Le personnage de Fern est très intéressant, car la jeune fille est tiraillée entre la façon dont l'a élevée Maman et les conventions du monde extérieur. Fern est sans artifices, ce qui lui joue certains tours pendant son évaluation. Elle ne sait pas dissimuler, ne sait pas mentir, même pour se protéger.
On retrouve aussi cette confrontation lorsque Fern suit des cours pour être sage-femme.
On remarque à quel point la jeune fille est inexpérimentée lors de la tentative de séduction qu'elle fait sur ce pauvre Arthur. Elle est tellement préoccupée par sa peur de devoir coucher avec lui qu'elle ne pense qu'à lui faire absorber les victuailles contenant des plantes censées lui ôter toute envie de conclure... La scène est très amusante. L'auteur réussit à la fois à nous faire rire de Fern et avec elle.
La fin montre une évolution de la part de la jeune fille.
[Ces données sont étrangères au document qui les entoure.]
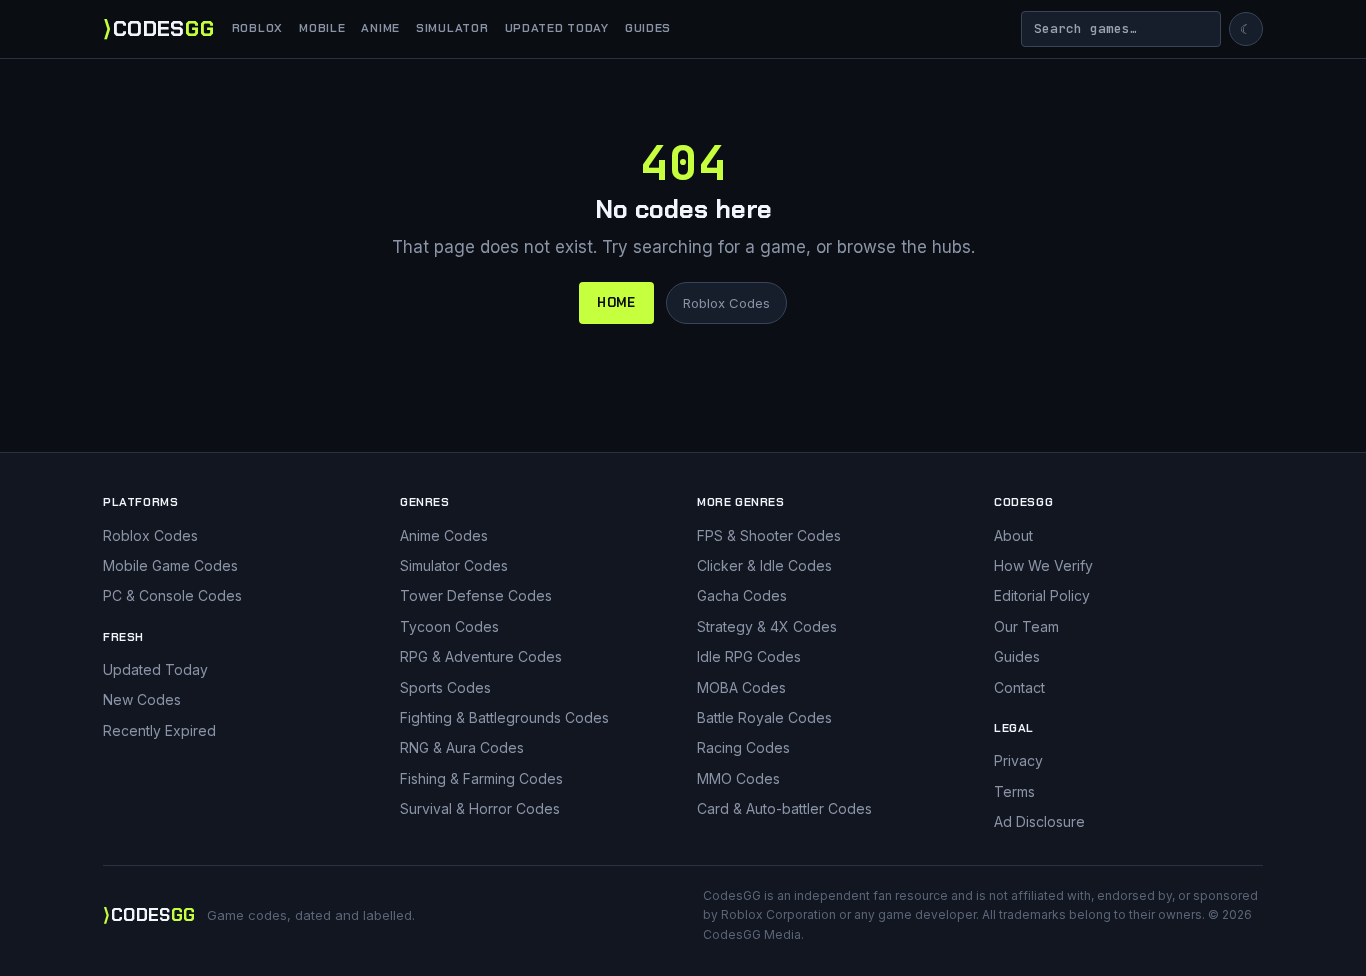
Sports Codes (445, 687)
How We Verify (1043, 565)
Il semble qu'elle ait réussi à trouver comment combiner les valeurs que Maman lui a enseignées et en lesquelles elle croit avec certains codes du monde extérieur. Elle est libérée de ses démons, et son coeur va naturellement vers quelqu'un qui ne l'a jamais déçue.

L'intrigue est bien menée, on sent peu à peu le piège se refermer sur Fern, et cela fait qu'elle découvre certaines choses.
Par ailleurs, les personnages sont épais. Bien sûr, certains sont détestables, et c'est leur seul trait de caractère, mais des personnages comme Bill ou Judith sont intéressants parce que complexes.

Il y a un moment du livre où Fern «pose la question». Pour cela, elle doit entrer en transe. Le lecteur partage ce moment avec elle: ce qu'elle voit, ce qu´elle rêve... tout cela est très bien décrit. A la fin, un doute subsiste. Fern a-t-elle réellement vécu le viol ou l'a-t-elle imaginé? Malgré ce qu'elle finit par découvrir, je n'arrive pas à accepter qu'elle l'a imaginé, surtout que l'explication qu'on lui en donne me semble fumeuse: cette théorie comme quoi elle le souhaitait inconsciemment me paraît extrêmement tirée par les cheveux.

Un autre mystère reste entier: on ne saura pas comment Judith tient l'un des personnages. On ne peut que supposer. Ou bien l'explication est-elle sous-entendue, et je n'ai pas su la saisir.

Je vous recommande ce livre avec lequel on ne s'ennuie pas une seconde.

Éditeur: Bragelonne.
La version audio que j'ai entendue a été enregistrée par Anne Grillet pour la Bibliothèque Braille Romande.